Give everything below from the line containing "Click magnifier preview icon on Specific Rule" down to the line containing "pyautogui.click(x=406, y=406)" as a Markdown table with the columns No. and Text, numbering each line and skipping blank ones. Leave the pictures out.

═════ Extracted information

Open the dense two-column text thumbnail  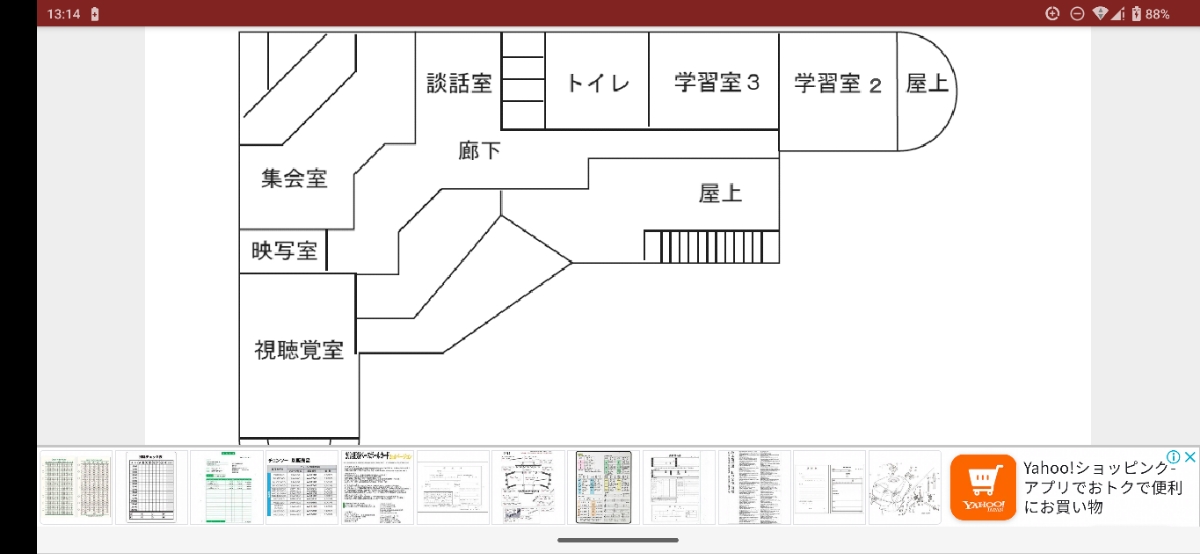(754, 487)
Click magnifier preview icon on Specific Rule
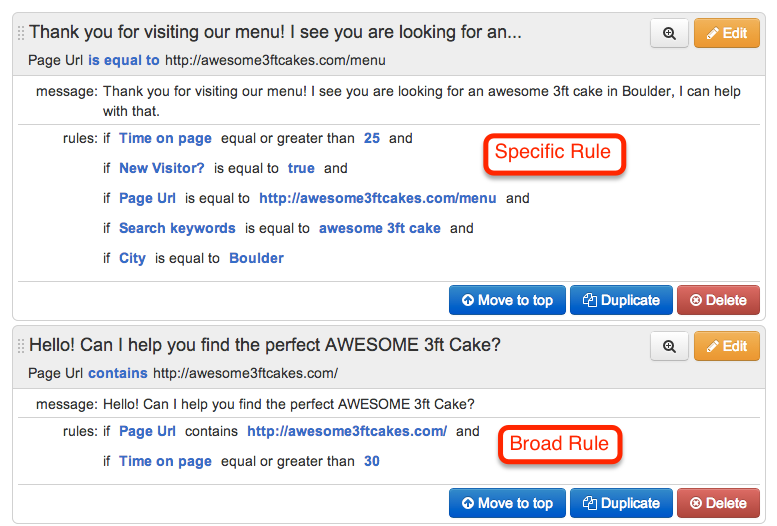 pos(669,33)
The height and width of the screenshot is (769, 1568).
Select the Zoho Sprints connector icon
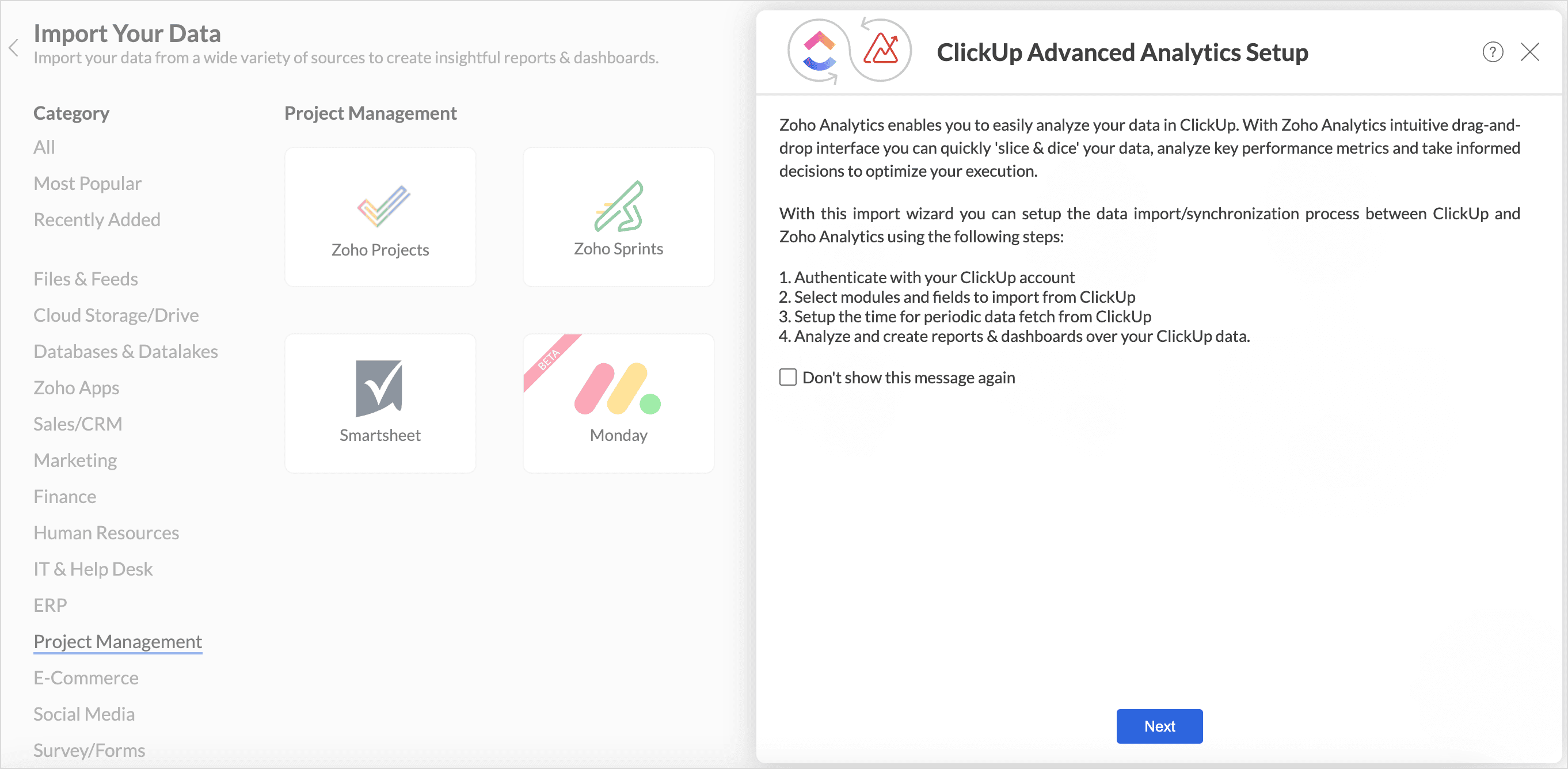(618, 206)
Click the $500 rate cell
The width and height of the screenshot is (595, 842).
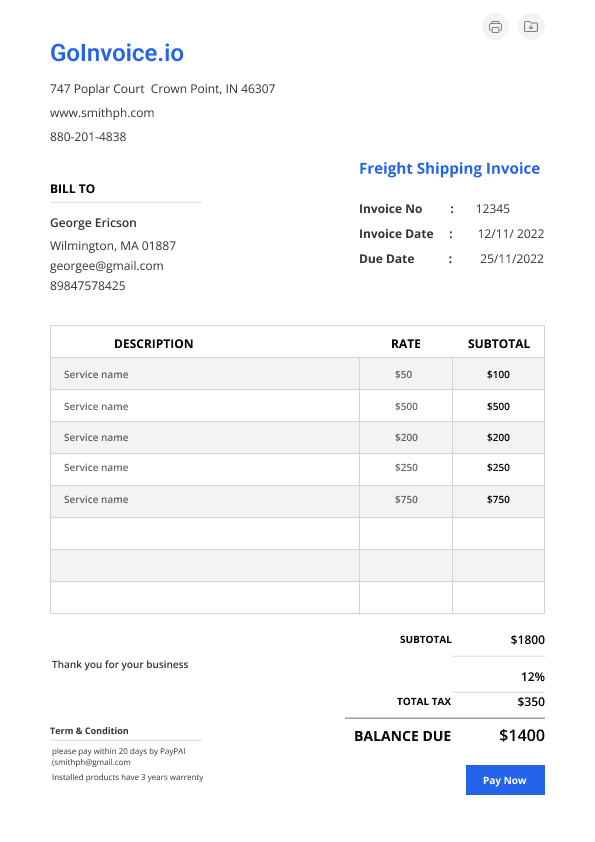pyautogui.click(x=406, y=406)
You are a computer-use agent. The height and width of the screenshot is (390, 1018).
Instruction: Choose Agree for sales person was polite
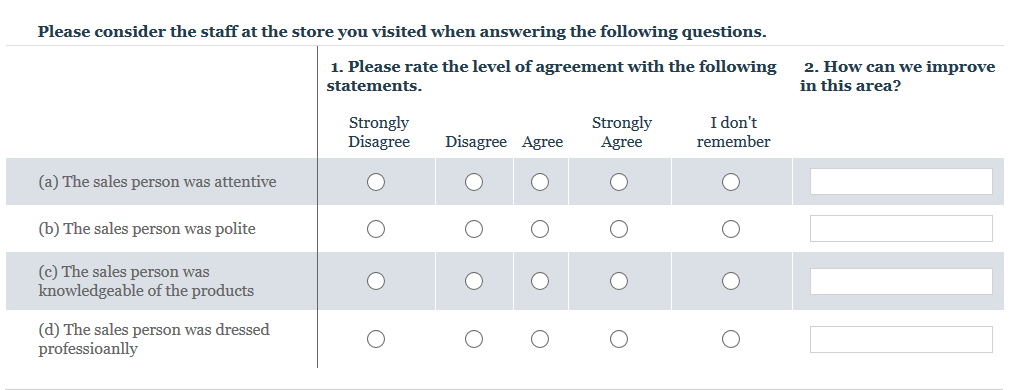[540, 229]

══════════

## Written answer
| No. | Text |
|---|---|
| 1 | Click magnifier preview icon on Specific Rule |
| 2 |  pos(669,33) |
| 3 | The height and width of the screenshot is (769, 1568). |
| 4 | Select the Zoho Sprints connector icon |
| 5 | (618, 206) |
| 6 | Click the $500 rate cell |
| 7 | The width and height of the screenshot is (595, 842). |
| 8 | pyautogui.click(x=406, y=406) |